I nomi dei candidati li conosciamo; i criteri di scelta, no. Fra essi, ce ne è uno fondamentale di cui nessuno parla: che il nuovo allenatore possa fare meglio di Vincenzo Italiano.
Fra i commentatori di cose viola vi è un insensato consenso che l’addio di Italiano sia una sconfitta per la dirigenza viola. Ritengono a torto che l’allenatore ex-Spezia abbia tirato fuori il massimo dai giocatori a disposizione, e che ogni sostituto, a meno che non sia un big name, farà necessariamente peggio.

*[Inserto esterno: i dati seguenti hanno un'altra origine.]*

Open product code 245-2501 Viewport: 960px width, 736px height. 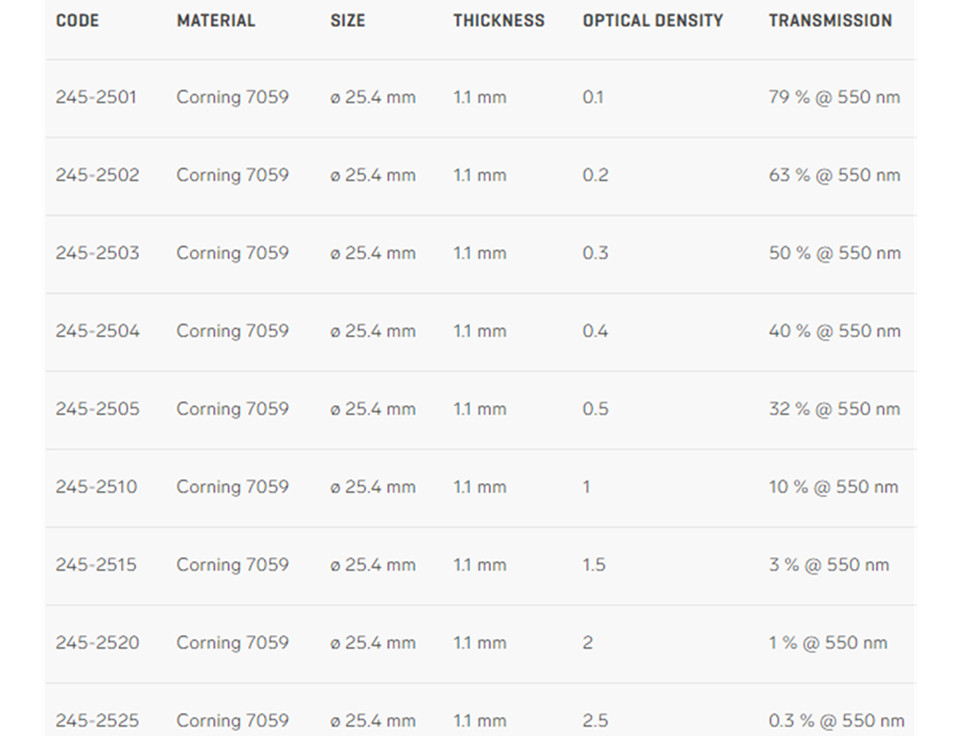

E che lui se ne va, perché non gli hanno comprato Gudmundsson, impedendogli di arrivare in Champions League.
La scelta del prossimo allenatore dovrà partire da due requisiti fondamentali: il primo, che sia l’interprete di un modulo più equilibrato, dove, quando gli avversari hanno la palla, la squadra deve difendersi, invece di prendere gol in contropiede uno dopo l’altro, magari pure imparare a farli i gol in contropiede. E poi sfruttare le azioni da palla ferma, che a volte risolvono situazioni difficili. Il secondo à che l’allenatore parta dal principio che i moduli si costruiscono adattandosi ai giocatori a disposizione, e non il contrario.
Per intenderci, la scelta del prossimo allenatore dovrà idealmente essere – mutatis mutandis – come quella che fece il Milan nel 1991 quando sostituì Sacchi con Capello, che passò da un allenatore che metteva il modulo al primo posto a uno che lo adattava ai giocatori che aveva.
I fiorentini non hanno mai amato troppo Italiano. Non sbagliano: gli riconoscono di avere fatto meglio del predecessore, ma vedono chiaramente che è lui, e non la società o i giocatori, ad avere toccato il limite in alto di quello che si può fare.